● WHAT YOU WILL DO: Read through the entries below and return each line with the word "green".

● DATA EXTRACTS:
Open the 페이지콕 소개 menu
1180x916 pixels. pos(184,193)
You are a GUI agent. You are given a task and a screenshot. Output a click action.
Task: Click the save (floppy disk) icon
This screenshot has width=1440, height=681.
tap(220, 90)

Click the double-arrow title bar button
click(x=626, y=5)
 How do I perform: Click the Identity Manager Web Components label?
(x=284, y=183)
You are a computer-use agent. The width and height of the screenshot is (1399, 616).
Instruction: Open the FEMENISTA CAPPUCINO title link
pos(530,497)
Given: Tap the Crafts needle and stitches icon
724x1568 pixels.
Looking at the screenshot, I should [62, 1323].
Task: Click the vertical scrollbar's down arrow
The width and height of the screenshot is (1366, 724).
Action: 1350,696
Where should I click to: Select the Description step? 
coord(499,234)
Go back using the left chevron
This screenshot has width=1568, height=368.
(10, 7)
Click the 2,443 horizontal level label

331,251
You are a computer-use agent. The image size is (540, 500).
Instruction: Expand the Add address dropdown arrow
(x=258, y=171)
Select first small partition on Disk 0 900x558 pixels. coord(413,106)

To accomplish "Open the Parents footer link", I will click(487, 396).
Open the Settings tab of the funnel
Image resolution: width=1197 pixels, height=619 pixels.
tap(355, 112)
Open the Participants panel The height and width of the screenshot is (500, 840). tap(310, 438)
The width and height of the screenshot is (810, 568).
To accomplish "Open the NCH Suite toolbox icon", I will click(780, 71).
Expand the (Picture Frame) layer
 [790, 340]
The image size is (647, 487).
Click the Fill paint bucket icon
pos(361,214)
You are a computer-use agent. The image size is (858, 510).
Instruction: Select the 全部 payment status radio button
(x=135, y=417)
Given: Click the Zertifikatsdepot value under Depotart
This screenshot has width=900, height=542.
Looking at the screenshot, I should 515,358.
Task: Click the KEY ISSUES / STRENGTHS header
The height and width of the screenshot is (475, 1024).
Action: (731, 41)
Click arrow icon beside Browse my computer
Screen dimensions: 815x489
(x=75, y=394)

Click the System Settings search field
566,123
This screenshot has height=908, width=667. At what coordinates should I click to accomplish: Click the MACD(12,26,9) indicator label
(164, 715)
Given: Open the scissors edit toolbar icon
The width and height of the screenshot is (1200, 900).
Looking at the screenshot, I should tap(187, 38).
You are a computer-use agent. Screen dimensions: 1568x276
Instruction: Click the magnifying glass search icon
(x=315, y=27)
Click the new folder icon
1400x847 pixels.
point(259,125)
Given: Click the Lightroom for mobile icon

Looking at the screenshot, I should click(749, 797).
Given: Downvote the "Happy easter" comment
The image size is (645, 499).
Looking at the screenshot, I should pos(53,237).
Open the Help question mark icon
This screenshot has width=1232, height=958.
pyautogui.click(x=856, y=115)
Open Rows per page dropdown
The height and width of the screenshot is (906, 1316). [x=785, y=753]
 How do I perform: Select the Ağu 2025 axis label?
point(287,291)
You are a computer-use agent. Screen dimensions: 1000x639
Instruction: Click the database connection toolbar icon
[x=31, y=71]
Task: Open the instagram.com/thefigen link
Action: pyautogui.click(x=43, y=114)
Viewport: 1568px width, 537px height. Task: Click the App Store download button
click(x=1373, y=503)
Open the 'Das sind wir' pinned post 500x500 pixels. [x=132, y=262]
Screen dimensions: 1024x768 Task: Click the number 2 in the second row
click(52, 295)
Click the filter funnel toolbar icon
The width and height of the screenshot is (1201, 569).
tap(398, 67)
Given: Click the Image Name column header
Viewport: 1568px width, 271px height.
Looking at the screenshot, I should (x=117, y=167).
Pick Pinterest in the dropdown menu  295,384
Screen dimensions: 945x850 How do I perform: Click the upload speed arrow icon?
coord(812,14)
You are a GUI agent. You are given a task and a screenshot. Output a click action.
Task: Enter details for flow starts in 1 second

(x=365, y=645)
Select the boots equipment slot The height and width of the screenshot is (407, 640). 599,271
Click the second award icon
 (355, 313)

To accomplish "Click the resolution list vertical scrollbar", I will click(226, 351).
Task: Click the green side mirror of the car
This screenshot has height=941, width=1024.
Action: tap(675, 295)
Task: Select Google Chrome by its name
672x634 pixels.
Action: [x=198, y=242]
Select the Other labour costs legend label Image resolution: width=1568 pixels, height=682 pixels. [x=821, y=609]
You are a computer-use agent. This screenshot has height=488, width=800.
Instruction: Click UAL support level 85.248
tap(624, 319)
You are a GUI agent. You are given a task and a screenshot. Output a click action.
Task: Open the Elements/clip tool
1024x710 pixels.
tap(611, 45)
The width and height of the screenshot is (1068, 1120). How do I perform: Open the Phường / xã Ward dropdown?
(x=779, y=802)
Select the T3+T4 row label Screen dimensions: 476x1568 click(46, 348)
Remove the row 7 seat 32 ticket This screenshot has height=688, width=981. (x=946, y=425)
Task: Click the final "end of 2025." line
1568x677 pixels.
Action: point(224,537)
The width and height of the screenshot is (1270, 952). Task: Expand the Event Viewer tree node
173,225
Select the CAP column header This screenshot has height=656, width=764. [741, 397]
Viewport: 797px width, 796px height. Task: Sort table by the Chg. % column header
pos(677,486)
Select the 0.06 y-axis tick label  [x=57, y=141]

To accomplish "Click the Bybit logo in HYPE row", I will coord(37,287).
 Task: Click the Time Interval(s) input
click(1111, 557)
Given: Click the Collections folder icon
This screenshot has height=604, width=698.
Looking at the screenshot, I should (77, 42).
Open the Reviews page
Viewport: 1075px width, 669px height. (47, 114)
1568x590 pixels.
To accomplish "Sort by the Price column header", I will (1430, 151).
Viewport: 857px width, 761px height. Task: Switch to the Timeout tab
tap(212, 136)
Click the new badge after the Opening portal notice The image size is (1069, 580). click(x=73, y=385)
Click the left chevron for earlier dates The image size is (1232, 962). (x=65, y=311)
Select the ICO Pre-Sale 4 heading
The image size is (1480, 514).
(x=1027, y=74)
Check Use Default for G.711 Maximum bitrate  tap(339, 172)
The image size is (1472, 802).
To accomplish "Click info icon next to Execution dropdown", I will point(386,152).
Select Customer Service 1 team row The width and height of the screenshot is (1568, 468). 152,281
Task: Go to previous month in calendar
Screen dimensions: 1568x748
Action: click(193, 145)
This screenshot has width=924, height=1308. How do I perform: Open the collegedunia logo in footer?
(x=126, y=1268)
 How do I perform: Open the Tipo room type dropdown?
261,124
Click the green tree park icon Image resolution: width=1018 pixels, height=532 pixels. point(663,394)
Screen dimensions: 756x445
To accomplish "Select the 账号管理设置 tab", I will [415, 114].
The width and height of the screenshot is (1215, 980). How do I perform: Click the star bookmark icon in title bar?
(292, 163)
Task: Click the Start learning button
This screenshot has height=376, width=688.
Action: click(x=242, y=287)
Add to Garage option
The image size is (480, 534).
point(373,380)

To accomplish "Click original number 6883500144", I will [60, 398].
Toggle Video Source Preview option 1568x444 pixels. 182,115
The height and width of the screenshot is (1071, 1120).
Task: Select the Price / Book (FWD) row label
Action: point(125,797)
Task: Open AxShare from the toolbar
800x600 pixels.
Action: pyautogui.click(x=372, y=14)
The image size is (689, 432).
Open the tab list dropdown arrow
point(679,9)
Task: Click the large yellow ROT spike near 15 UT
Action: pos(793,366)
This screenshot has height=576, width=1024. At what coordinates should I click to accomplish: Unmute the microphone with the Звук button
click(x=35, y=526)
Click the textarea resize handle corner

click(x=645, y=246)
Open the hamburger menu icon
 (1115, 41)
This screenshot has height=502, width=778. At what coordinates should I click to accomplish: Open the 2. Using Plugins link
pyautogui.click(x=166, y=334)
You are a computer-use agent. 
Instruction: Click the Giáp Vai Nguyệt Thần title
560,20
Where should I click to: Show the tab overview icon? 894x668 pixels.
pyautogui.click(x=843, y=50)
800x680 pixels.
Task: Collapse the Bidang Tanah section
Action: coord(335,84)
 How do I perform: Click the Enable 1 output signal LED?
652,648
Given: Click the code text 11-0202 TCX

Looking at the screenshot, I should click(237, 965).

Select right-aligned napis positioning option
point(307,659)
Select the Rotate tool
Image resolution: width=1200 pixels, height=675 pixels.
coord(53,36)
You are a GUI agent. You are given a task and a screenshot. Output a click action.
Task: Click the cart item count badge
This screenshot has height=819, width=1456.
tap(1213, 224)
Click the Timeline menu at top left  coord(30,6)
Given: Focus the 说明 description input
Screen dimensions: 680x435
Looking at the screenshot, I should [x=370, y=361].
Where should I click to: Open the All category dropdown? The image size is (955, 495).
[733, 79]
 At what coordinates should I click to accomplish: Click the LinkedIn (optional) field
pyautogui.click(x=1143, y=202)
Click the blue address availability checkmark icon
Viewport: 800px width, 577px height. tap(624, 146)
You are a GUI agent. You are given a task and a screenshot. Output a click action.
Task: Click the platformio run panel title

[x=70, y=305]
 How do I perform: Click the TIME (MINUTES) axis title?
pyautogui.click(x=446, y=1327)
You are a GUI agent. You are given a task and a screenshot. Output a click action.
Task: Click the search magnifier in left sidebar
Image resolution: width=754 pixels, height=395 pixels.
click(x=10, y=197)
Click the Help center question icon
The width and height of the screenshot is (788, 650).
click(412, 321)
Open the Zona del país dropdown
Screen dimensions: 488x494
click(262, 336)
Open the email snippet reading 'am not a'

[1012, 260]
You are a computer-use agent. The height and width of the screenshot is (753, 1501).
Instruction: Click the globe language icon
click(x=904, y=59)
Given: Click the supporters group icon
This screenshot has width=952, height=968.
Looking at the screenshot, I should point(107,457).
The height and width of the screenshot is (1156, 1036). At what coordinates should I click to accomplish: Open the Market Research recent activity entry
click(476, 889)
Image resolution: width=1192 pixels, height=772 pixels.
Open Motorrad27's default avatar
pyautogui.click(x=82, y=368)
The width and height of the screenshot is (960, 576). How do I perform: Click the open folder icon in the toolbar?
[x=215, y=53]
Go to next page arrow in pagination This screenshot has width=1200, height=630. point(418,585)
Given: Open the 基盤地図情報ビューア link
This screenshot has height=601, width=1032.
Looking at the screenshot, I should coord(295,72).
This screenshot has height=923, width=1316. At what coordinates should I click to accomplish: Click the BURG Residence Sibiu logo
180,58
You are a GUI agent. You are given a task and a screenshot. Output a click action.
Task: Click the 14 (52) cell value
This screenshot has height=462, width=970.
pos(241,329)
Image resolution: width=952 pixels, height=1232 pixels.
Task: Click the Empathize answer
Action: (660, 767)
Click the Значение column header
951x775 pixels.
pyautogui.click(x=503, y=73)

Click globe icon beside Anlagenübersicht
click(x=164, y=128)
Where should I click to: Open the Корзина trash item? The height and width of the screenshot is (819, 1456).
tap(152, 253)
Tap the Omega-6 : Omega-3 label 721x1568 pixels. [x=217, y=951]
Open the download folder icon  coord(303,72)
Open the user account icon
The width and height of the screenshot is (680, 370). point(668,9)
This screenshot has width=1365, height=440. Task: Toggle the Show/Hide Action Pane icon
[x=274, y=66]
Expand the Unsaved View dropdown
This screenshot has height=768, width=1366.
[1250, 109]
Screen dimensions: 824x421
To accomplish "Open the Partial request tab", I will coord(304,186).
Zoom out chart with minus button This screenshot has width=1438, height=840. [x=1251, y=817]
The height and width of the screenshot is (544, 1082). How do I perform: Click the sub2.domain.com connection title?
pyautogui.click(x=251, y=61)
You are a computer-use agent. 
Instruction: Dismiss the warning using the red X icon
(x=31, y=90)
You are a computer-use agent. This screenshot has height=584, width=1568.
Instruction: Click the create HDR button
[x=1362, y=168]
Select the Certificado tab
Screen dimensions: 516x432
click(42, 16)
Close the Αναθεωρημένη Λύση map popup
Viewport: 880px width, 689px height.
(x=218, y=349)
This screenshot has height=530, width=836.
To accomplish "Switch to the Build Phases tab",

● SOLUTION TO THIS EXERCISE:
Task: Click the green side mirror of the car
Click the green tree park icon Image resolution: width=1018 pixels, height=532 pixels. point(663,394)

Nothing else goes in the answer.